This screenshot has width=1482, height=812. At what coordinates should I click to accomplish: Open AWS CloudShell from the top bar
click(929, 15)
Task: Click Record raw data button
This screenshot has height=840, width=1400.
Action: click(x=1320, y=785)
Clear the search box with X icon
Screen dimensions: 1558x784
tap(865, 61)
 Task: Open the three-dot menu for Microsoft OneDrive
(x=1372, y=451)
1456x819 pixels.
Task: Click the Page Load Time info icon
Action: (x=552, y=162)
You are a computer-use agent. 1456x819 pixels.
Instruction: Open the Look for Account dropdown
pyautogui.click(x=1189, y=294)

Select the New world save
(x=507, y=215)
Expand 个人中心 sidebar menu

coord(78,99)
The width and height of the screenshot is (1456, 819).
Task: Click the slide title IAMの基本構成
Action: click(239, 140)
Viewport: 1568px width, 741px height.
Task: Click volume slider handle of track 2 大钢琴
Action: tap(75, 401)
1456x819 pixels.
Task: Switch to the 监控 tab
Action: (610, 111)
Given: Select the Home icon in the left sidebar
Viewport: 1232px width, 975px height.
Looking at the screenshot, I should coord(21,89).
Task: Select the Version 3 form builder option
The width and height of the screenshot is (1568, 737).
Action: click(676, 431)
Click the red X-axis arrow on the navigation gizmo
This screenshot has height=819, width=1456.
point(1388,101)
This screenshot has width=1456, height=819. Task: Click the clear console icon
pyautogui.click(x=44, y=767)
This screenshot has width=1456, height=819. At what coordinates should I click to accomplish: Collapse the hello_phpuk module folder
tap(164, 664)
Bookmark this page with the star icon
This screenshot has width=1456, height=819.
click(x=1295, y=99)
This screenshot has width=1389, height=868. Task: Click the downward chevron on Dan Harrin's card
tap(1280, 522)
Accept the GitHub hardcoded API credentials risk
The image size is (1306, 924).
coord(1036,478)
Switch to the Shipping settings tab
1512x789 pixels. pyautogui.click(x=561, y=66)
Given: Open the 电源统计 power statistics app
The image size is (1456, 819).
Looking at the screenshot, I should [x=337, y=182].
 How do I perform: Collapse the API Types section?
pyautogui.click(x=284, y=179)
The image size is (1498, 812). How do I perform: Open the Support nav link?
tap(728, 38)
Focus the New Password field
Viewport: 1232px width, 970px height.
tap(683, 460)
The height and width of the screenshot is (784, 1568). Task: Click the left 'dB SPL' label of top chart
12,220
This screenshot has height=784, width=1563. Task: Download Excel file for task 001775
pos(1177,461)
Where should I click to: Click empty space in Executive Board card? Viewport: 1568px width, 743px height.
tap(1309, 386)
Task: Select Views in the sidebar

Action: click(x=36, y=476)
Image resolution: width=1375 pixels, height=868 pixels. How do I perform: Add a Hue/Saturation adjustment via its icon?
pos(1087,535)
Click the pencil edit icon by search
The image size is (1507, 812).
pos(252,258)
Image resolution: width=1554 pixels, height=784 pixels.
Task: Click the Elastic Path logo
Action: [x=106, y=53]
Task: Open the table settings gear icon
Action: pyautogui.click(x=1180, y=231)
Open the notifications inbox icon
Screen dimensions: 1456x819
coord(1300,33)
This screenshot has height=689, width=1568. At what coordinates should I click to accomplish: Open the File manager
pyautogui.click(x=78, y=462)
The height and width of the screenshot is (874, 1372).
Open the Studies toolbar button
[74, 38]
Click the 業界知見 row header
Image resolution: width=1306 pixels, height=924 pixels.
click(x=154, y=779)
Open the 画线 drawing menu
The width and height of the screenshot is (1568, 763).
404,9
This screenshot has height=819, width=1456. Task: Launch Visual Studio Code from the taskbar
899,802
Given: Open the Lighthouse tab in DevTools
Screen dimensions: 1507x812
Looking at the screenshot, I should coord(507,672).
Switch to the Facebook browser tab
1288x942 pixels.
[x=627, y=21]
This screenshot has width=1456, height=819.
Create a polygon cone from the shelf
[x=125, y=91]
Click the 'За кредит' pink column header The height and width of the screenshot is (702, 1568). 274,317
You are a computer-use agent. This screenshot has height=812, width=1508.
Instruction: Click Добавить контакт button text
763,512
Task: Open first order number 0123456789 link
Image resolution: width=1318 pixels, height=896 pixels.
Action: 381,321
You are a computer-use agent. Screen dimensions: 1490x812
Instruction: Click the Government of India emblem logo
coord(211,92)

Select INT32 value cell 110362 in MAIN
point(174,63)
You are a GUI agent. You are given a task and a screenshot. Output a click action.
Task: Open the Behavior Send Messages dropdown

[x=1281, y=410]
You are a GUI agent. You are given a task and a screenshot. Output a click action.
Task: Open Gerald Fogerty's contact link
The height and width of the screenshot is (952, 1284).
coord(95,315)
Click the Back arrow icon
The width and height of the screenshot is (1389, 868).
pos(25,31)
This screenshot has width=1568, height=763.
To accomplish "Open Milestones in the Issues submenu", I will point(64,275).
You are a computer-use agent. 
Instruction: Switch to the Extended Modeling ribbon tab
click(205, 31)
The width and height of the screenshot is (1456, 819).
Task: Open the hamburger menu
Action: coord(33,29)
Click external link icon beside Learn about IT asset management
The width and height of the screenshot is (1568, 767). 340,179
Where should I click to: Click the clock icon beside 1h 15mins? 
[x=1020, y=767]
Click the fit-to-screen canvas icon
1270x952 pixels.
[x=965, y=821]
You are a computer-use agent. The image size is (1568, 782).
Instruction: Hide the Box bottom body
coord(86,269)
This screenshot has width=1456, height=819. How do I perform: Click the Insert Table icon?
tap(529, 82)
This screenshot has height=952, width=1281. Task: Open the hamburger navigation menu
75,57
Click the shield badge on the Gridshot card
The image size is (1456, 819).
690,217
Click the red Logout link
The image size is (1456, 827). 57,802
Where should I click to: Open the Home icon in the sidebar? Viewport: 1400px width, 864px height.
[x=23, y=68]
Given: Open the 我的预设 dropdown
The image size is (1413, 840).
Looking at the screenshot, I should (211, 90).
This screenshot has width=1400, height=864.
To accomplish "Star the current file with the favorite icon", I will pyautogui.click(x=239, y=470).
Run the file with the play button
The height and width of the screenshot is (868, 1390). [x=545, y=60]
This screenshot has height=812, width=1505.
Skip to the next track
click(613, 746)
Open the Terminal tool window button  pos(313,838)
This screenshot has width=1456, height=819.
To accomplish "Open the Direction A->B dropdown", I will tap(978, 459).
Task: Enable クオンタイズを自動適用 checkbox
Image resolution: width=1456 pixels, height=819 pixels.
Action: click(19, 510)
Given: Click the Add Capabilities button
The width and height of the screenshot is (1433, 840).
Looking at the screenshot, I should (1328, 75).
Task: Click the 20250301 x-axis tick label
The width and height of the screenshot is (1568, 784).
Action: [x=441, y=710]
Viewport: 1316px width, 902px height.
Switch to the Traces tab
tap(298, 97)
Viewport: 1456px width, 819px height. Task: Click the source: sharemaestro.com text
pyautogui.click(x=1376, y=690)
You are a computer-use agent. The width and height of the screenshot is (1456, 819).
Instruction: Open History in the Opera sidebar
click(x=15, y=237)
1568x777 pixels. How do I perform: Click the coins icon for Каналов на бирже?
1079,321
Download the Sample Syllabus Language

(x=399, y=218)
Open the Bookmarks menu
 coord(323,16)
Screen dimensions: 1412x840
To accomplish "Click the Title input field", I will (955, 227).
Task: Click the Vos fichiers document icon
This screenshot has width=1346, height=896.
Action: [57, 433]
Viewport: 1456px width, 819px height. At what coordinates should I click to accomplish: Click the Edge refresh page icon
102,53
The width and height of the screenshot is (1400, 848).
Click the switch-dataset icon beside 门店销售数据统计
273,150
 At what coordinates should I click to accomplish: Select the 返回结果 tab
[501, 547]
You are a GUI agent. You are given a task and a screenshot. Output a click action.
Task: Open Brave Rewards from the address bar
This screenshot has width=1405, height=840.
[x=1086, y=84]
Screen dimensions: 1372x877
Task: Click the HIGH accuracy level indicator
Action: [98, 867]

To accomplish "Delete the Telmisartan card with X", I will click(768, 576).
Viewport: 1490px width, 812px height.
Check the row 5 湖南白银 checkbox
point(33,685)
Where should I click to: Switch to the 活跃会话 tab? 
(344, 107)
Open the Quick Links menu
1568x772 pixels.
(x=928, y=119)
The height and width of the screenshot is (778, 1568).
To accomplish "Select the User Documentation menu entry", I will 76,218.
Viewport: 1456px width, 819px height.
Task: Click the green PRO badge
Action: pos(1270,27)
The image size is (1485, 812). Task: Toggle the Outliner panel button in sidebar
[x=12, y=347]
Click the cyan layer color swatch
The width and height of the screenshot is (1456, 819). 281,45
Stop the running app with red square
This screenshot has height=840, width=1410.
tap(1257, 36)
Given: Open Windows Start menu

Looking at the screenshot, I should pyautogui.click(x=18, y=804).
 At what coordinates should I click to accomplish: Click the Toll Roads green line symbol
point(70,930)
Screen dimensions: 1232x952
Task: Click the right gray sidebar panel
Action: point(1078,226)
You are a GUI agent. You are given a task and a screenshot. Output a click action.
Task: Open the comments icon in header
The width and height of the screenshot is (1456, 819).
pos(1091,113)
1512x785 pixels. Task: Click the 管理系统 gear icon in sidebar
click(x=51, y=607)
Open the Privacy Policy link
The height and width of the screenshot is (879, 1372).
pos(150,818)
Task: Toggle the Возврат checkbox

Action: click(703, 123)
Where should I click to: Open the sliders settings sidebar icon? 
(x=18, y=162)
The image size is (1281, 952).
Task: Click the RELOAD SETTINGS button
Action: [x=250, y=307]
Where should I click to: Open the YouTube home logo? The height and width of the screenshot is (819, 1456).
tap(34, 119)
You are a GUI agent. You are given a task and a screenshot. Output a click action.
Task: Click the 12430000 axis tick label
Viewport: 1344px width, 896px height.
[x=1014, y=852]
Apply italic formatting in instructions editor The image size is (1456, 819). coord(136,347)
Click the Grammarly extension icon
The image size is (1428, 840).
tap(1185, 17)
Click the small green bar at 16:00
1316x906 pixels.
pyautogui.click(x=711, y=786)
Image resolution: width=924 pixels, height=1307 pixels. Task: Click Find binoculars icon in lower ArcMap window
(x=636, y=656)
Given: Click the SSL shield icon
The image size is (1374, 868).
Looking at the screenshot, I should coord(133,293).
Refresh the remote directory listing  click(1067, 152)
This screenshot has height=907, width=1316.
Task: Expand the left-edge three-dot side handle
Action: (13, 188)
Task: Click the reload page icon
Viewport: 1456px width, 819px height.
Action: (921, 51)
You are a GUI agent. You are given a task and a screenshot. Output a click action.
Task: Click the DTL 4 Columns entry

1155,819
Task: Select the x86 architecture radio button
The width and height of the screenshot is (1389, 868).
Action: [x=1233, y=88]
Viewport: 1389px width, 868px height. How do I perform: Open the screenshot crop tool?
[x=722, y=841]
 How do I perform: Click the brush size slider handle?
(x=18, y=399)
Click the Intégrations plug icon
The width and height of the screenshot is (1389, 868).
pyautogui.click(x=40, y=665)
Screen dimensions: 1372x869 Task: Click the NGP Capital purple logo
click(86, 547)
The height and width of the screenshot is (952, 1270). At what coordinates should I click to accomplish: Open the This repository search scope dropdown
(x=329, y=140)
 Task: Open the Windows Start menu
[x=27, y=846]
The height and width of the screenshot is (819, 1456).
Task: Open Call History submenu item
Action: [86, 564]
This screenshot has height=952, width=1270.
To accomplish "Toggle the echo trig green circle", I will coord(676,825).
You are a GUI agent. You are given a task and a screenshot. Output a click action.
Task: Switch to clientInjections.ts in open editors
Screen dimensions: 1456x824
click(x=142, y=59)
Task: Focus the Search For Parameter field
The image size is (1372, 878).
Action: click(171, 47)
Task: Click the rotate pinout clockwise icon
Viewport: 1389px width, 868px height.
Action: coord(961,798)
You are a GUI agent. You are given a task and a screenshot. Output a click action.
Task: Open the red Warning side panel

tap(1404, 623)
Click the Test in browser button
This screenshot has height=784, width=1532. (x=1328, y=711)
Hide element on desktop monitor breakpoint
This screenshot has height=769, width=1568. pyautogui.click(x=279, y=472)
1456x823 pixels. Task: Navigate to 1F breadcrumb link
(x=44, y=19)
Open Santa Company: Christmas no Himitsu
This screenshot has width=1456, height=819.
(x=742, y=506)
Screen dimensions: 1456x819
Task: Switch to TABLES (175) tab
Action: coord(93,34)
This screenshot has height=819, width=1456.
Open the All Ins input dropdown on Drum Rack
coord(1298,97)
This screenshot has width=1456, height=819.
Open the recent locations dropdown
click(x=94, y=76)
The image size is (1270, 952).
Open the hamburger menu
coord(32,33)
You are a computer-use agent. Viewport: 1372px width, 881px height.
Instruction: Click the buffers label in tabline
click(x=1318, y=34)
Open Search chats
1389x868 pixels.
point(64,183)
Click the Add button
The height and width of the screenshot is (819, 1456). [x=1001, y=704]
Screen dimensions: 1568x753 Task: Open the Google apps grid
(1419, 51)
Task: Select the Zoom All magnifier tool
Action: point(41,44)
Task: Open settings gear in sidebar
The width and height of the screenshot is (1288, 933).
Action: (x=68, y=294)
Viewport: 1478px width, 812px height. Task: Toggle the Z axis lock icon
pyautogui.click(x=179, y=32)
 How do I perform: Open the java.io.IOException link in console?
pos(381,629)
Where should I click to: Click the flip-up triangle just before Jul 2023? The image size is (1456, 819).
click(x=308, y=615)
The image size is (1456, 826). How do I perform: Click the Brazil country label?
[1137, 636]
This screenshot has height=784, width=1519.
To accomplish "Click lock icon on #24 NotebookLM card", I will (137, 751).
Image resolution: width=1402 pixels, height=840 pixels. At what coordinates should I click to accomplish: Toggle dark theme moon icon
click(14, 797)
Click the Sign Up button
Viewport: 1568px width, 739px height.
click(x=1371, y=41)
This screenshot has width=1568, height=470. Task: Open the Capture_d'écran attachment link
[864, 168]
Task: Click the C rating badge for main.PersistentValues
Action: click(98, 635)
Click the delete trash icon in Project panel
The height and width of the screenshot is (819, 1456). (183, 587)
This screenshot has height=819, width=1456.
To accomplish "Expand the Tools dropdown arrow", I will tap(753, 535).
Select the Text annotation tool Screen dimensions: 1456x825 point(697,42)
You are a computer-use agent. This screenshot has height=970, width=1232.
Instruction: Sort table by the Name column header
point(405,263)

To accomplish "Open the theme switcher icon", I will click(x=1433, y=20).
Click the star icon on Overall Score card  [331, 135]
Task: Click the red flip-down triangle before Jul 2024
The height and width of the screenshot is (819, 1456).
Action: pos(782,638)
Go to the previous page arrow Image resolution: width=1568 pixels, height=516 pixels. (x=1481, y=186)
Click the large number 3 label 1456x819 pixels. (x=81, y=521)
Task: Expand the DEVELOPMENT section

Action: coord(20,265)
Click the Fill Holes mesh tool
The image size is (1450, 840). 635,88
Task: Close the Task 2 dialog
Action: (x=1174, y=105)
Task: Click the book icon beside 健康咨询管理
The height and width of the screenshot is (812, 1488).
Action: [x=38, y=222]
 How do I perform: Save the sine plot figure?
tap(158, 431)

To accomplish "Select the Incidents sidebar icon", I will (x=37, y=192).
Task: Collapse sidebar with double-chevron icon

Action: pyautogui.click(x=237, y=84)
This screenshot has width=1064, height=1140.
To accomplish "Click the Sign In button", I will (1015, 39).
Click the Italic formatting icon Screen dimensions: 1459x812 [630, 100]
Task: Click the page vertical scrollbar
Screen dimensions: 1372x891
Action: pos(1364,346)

### EXERCISE DESCRIPTION
The line containing "Click the Italic" and every line after it, through the end of the records, should be repeated exactly and alone.

### RESPONSE
Click the Italic formatting icon Screen dimensions: 1459x812 [630, 100]
Task: Click the page vertical scrollbar
Screen dimensions: 1372x891
Action: pos(1364,346)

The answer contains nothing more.